---------- Extrait du texte ----------

Mme Marchand, son épouse, tenait une boutique contigüe à l'atelier qui était à la fois quincaillerie, droguerie, produits ménagers, vaisselle et cadeaux. Ma mère était sa cliente en produits ménagers courants, avec mes copains, nous achetions les gros élastiques noirs et carrés pour la confection de "taouels", ou élastiques plus petits pour motoriser nos sous-marins en manche à balai ou un " houla hop ", quand la mode fut venue, fils pour "scoubidou", et autres accessoires, ludiques et inutiles.

Toujours côté impair, et en descendant, au n° 31, l’atelier de menuiserie de François Divanac’h, un breton, chez lui ça sentait bon le bois, des millions de copeaux jonchaient le sol. Dans la journée on entendait chanter en cœur le bois et la scie à ruban. Il nous laissait récupérer des chutes de bois pour nos travaux de bricolage.

Un peu plus bas, après les premiers escaliers qui conduisaient au boulevard Saint-Saëns, Mr et Mme Baresi ; lui, cordonnier, était petit, tout en rondeur et avec un accent qui sentait la Sicile, son épouse vendait du vin de Pays, Sidi Brahim, Médéa, Mascara, Rabelais et vins de La Trappe, en bouteille ou au détail, chez eux, ça sentait le bouchon et le vin.

Ils étaient voisins du "moutchou", épicier bien connu, les boîtes de conserves toujours bien empilées, les sacs de légumes secs grands ouverts, qui vous tendaient les bras, des fruits et des légumes frais : " 5 articles, encaisse, s’y you plé " criait le vendeur au caissier, quand la ménagère de plus ou de moins 50 ans avait rempli son couffin, de 5 articles précisément !

Je trouvais chez eux la confiture de patates douces "Escla" made in Esclapez, et la confiture de figue "la Carmoussette". Je n’ai jamais retrouvé l’équivalent. Parfois je faisais une entorse à ces gourmandises bien de chez nous, pour m’offrir des "produits de France" une boite de Mont Blanc chocolat ou du lait concentré Nestlé, un trou de chaque coté du couvercle, et tout y passait, jusqu’à l’écœurement.

---------- Lignes répertoriées ----------

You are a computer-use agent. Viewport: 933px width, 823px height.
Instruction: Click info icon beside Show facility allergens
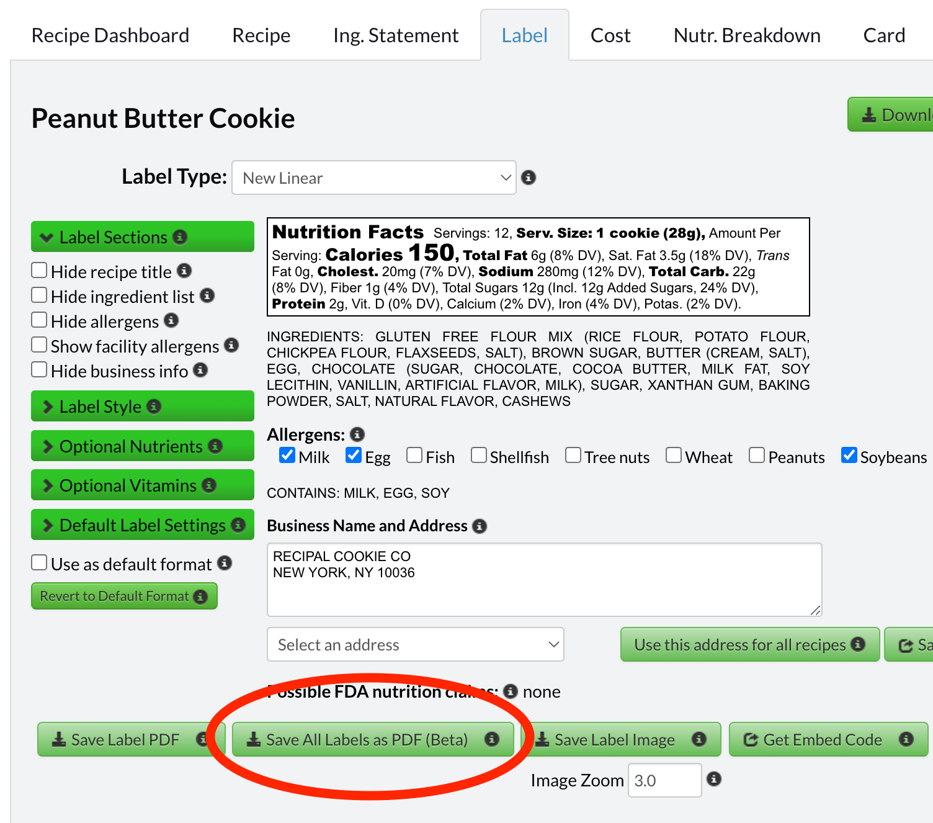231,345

----------
---------- Lignes répertoriées ----------

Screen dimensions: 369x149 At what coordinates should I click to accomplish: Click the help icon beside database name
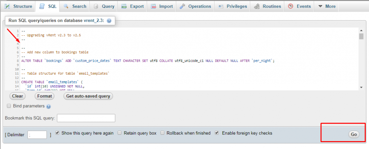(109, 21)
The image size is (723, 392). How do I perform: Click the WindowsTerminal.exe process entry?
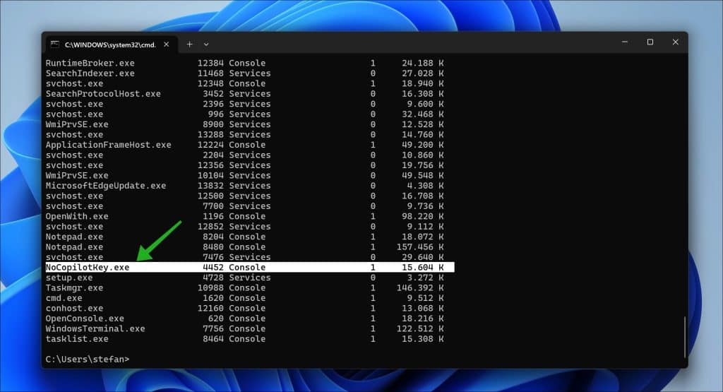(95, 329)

----------

§ **Travail demandé**:
1. D'après le récit des commerces du quartier, que vendait l'épouse de Mr Baresi ?
2. Recopiez le passage du récit des commerces du quartier qui va de « Je trouvais chez » jusqu'à « passait, jusqu’à l’écœurement. » inclus.
3. Poursuivez le récit des commerces du quartier au point où il s'arrête.
Les lignes qui précèdent ne sont pas utiles ici.

§ **Réponses**:
1. Elle vendait du vin de Pays (Sidi Brahim, Médéa, Mascara, Rabelais et vins de La Trappe), en bouteille ou au détail.

2.
Je trouvais chez eux la confiture de patates douces "Escla" made in Esclapez, et la confiture de figue "la Carmoussette". Je n’ai jamais retrouvé l’équivalent. Parfois je faisais une entorse à ces gourmandises bien de chez nous, pour m’offrir des "produits de France" une boite de Mont Blanc chocolat ou du lait concentré Nestlé, un trou de chaque coté du couvercle, et tout y passait, jusqu’à l’écœurement.

3.
Toujours sur le même trottoir , le n° 29 (immeuble à double issue, dont l’une d’elle aboutissait boulevard Saint-Saëns) j’avais là d’autres copains, Marcel Rubio, avec qui nous avions un code sifflé, pour nous rejoindre après le repas du midi, ce qui avait pour effet d’exaspérer mon père, "la maison elle te tombera pas sur la tête à toi", me répétait-il à chaque fois, et je filais rejoindre mon copain. Il y avait également Rachid (j’ai oublié son nom), avec qui nous échangions nos illustrés, et puis Arenas, Coll, Jean Louis Cassar et bien d’autres.

En face, en revenant côté pair, l’immeuble du n° 26, à double issue également. Retraversons le trottoir, côté impair, en descendant encore, un tapissier décorateur, puis, au 25, Pavoletti, le marchand de motos, agence officielle des motocyclettes Jawa, Motoconfort, Adler et Mobylette, notre prof de mécanique, il en a eu de la patience avec nous, il l’avait méritée, sa vente, quand je lui ai acheté ma Jawa.

Juste après, d’autres escaliers, interminables , qui rejoignaient le boulevard Saint-Saëns, à cet endroit se trouvait un vague terrain vague, aire de jeux des Davy Crockett en culottes courtes, et bâtisseurs de cabanes de tout bois. Le point de rendez-vous était un figuier, dans lequel nous tenions conseil, tout le quartier était là, nous pouvions atteindre facilement la quinzaine de têtes, de tous âges.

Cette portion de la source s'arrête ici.